Les enfans s'impressionnent à leur manière des faits généraux et des malheurs publics. On ne parlait d'autre chose autour de nous que de la campagne de Russie, et pour nous c'était quelque chose d'immense et de fabuleux comme les expéditions d'Alexandre dans l'Inde.

Ce qui nous frappa extrêmement c'est que pendant quinze jours, si je ne me trompe, on fut sans nouvelles de l'empereur et de l'armée. Qu'une masse de trois cent mille hommes, que Napoléon, l'homme qui remplissait l'univers de son nom et l'Europe de sa présence, eussent ainsi disparu comme un pèlerin que la neige engloutit, et dont on ne retrouve pas même le cadavre, c'était pour moi un fait incompréhensible. J'avais des rêves bizarres, des élans d'imagination qui me donnaient la fièvre et remplissaient mon sommeil de fantômes. Ce fut alors qu'une singulière fantaisie, qui m'est restée longtemps après, commença à s'emparer de mon cerveau excité par les récits et les commentaires qui frappaient mes oreilles. Je me figurais, à un certain moment de ma rêverie, que j'avais des ailes, que je franchissais l'espace, et que, ma vue plongeant sur les abîmes de l'horizon, je découvrais les vastes neiges, les steppes sans fin de la Russie blanche; je planais, je m'orientais dans les airs, je découvrais enfin les colonnes errantes de nos malheureuses légions; je les guidais vers la France, je leur montrais le chemin, car ce qui me tourmentait le plus, c'était de me figurer qu'elles ne savaient où elles étaient et qu'elles s'en allaient vers l'Asie, s'enfonçant de plus en plus dans les déserts, en tournant le dos à l'Occident. Quand je revenais à moi-même, je me sentais fatiguée et brisée par le long vol que j'avais fourni, mes yeux étaient éblouis par la neige que j'avais regardée; j'avais froid, j'avais faim, mais j'éprouvais une grande joie d'avoir sauvé l'armée française et son empereur.

**Données fournies:**
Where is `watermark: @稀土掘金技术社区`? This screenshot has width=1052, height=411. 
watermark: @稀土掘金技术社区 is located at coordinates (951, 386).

**Mise en application:**
1: D'après le document source, à quoi la campagne de Russie est-elle comparée pour les enfants ?
2: Relevez dans le document source l'ensemble des sensations éprouvées au moment de « revenir à moi-même ».
3: Condensez en quelques phrases le paragraphe du document source qui commence par « Ce qui nous frappa extrêmement », sans en perdre les faits principaux.

**Réponses par consigne:**
1: Aux expéditions d'Alexandre dans l'Inde.

2:
- Fatigue et sentiment d'être brisé par le long vol
- Yeux éblouis par la neige regardée
- Froid
- Faim
- Grande joie d'avoir sauvé l'armée française et son empereur

3: Pendant une quinzaine de jours, on resta sans nouvelles de l'empereur et de l'armée. La disparition de trois cent mille hommes et de Napoléon me paraissait incompréhensible et me donnait des rêves fiévreux. Une fantaisie s'empara alors de moi : je m'imaginais doté d'ailes, survolant les neiges et les steppes de Russie, retrouvant les légions égarées qui s'enfonçaient vers l'Asie et les guidant vers la France. Au retour de ces rêveries, j'étais fatiguée, éblouie, j'avais froid et faim, mais j'éprouvais une grande joie d'avoir sauvé l'armée et son empereur.